* **TEXT**
..............................

Question

Length of a hollow tube is $5m$, it's outer diameter is $10cm$ and thickness of it's wall $5mm$. If resistivity of the material of the tube is $1.7\times {10}^{-8}\Omega m$ then resistance of tube accross its ends will be

• A. $5.6\times {10}^{-5}\Omega$
• B. $2\times {10}^{-5}\Omega$
• C. $4\times {10}^{-5}\Omega$
• D. $Noneofthese$

Answer 1

The correct option is A $5.6\times {10}^{-5}\Omega$

$\text{Step 1 : Resistance of the tube}$

From figure,

Inner radius, $r_1=$ Outer radius $-$ Thickness $=5cm-0.5cm=4.5cm$,

$\rho =1.7\times {10}^{-8}\Omega m$, $l=5m$

We know Resistance can be given as :

$R=\rho \frac{l}{A}$
Since we have to find its resistance across the right and left ends, so we will consider the length between the ends as $5m$ and Area will be the area of cross section of the pipe, i.e. $A=\pi (r_2^2-r_1^2)$.

$\Rightarrow R=1.7\times {10}^{-8}\times \frac{5}{\pi \left\{\right(5\times {10}^{-2}{)}^2-(4.5\times {10}^{-2}{)}^2\}}$
$=5.6\times {10}^{-5}\Omega$

Hence option(A) is correct.

..............................

* **SUPPLIED ENTRIES**
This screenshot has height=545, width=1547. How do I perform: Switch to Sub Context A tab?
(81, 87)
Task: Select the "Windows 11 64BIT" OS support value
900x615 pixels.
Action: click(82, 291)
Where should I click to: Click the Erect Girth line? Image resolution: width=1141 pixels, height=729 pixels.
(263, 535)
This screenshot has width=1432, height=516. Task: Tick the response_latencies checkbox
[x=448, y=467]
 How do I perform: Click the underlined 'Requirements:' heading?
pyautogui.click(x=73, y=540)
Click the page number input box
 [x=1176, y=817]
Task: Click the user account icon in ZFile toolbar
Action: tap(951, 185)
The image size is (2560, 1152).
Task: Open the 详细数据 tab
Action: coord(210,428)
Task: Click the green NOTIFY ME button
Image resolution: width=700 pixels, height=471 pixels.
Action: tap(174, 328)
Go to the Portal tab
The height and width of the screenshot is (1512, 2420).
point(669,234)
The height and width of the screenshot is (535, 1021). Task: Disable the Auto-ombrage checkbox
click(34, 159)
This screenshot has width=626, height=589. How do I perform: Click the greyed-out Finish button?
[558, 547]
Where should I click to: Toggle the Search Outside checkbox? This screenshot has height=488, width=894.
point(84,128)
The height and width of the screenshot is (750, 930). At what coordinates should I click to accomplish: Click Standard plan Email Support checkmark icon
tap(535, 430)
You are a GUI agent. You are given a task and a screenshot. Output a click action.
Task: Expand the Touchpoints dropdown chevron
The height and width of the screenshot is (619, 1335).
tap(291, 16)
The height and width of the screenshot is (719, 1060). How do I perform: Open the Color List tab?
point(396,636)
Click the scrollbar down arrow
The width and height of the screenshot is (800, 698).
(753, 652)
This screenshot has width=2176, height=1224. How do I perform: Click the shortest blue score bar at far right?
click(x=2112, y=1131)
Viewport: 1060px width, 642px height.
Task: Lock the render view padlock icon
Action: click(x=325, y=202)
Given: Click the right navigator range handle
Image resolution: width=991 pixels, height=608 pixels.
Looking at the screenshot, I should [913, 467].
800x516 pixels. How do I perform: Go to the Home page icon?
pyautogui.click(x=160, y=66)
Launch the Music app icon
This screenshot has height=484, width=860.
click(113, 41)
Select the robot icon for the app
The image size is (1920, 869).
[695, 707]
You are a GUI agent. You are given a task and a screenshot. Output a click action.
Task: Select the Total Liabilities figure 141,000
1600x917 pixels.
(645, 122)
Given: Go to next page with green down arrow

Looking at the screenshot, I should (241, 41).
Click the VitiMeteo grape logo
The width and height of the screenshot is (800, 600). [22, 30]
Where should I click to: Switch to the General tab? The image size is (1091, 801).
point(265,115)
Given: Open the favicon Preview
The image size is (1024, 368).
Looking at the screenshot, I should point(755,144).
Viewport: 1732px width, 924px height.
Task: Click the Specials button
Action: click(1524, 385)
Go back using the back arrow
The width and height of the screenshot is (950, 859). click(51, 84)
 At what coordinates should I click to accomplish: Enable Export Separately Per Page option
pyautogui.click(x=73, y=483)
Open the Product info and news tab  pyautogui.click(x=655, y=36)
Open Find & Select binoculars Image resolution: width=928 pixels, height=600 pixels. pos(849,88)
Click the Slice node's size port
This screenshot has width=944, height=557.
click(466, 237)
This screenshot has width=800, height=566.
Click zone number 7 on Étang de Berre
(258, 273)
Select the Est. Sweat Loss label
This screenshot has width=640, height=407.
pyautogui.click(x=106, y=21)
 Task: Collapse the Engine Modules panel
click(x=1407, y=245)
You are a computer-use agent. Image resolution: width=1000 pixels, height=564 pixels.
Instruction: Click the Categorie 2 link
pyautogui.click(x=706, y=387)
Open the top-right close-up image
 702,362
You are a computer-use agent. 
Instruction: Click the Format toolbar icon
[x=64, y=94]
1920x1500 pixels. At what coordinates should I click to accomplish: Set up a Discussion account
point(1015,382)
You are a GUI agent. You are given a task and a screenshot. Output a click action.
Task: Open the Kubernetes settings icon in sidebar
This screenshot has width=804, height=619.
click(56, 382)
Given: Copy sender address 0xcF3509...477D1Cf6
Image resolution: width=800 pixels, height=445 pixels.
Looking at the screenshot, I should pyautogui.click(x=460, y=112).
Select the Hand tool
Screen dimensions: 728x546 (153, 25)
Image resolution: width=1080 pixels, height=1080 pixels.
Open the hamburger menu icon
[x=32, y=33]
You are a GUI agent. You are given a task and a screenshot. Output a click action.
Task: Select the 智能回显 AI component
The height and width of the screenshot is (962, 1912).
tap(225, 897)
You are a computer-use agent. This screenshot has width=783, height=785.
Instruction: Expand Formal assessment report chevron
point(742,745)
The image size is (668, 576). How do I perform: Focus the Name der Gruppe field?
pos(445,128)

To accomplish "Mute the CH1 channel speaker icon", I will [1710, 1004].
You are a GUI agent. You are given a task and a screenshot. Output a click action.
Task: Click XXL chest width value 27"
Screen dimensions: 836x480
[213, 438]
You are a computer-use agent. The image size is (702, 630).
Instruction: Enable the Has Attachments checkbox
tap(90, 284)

..............................

* **STATED EXERCISE 1**
In the tube resistance solution, what inner radius is used for the tube?
* **STATED EXERCISE 2**
Copy word for word everything in the tube resistance solution from "Inner radius, $r_1=$" down to "i.e. $A=\pi (r_2^2-r_1^2)$.".

* **RESPONSE 1**
4.5 cm

* **RESPONSE 2**
Inner radius, $r_1=$ Outer radius $-$ Thickness $=5cm-0.5cm=4.5cm$,

$\rho =1.7\times {10}^{-8}\Omega m$, $l=5m$

We know Resistance can be given as :

$R=\rho \frac{l}{A}$
Since we have to find its resistance across the right and left ends, so we will consider the length between the ends as $5m$ and Area will be the area of cross section of the pipe, i.e. $A=\pi (r_2^2-r_1^2)$.